Preserving Privacy in GANs Against Membership Inference Attack
- URL: http://arxiv.org/abs/2311.03172v1
- Date: Mon, 6 Nov 2023 15:04:48 GMT
- Title: Preserving Privacy in GANs Against Membership Inference Attack
- Authors: Mohammadhadi Shateri, Francisco Messina, Fabrice Labeau, Pablo
Piantanida
- Abstract summary: Generative Adversarial Networks (GANs) have been widely used for generating synthetic data.
Recent works showed that GANs might leak information regarding their training data samples.
This makes GANs vulnerable to Membership Inference Attacks (MIAs)
- Score: 30.668589815716775
- License: http://arxiv.org/licenses/nonexclusive-distrib/1.0/
- Abstract: Generative Adversarial Networks (GANs) have been widely used for generating
synthetic data for cases where there is a limited size real-world dataset or
when data holders are unwilling to share their data samples. Recent works
showed that GANs, due to overfitting and memorization, might leak information
regarding their training data samples. This makes GANs vulnerable to Membership
Inference Attacks (MIAs). Several defense strategies have been proposed in the
literature to mitigate this privacy issue. Unfortunately, defense strategies
based on differential privacy are proven to reduce extensively the quality of
the synthetic data points. On the other hand, more recent frameworks such as
PrivGAN and PAR-GAN are not suitable for small-size training datasets. In the
present work, the overfitting in GANs is studied in terms of the discriminator,
and a more general measure of overfitting based on the Bhattacharyya
coefficient is defined. Then, inspired by Fano's inequality, our first defense
mechanism against MIAs is proposed. This framework, which requires only a
simple modification in the loss function of GANs, is referred to as the maximum
entropy GAN or MEGAN and significantly improves the robustness of GANs to MIAs.

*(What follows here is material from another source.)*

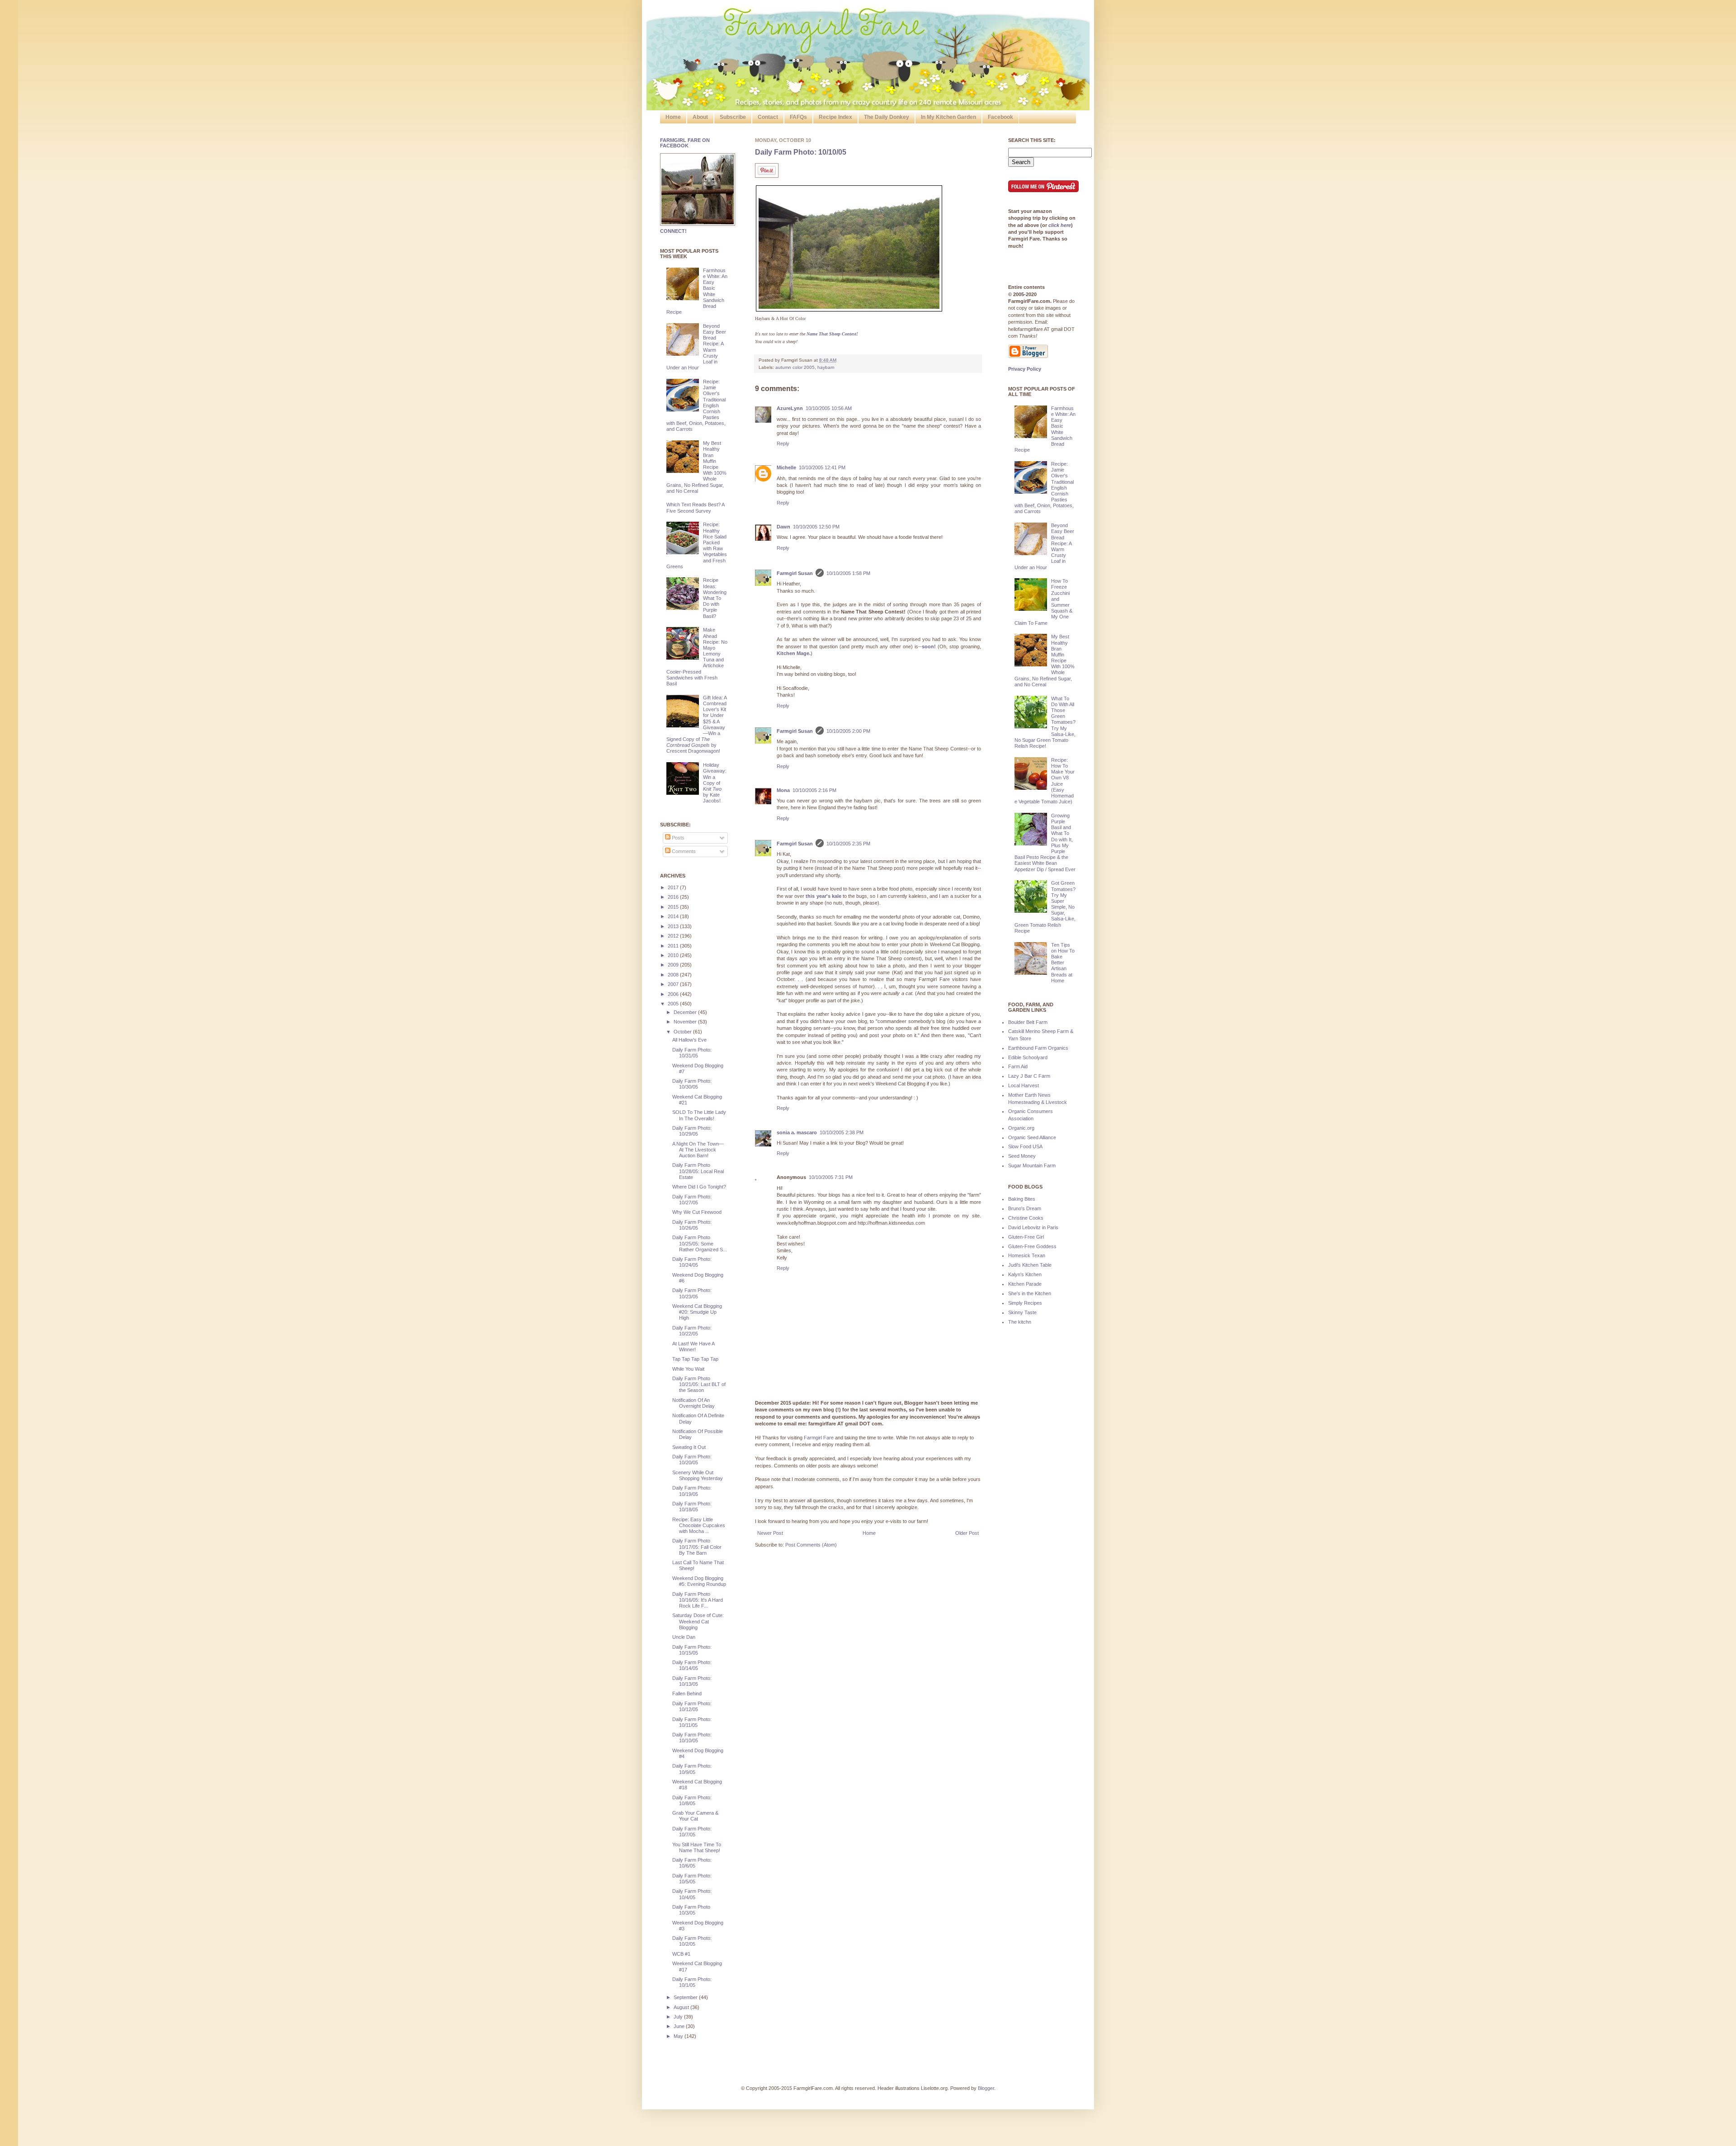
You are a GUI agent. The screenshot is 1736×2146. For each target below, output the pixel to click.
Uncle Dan (683, 1637)
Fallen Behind (687, 1693)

As a second defense strategy, a more heuristic model based on minimizing the
information leaked from generated samples about the training data points is
presented. This approach is referred to as mutual information minimization GAN
(MIMGAN) and uses a variational representation of the mutual information to
minimize the information that a synthetic sample might leak about the whole
training data set. Applying the proposed frameworks to some commonly used data
sets against state-of-the-art MIAs reveals that the proposed methods can reduce
the accuracy of the adversaries to the level of random guessing accuracy with a
small reduction in the quality of the synthetic data samples.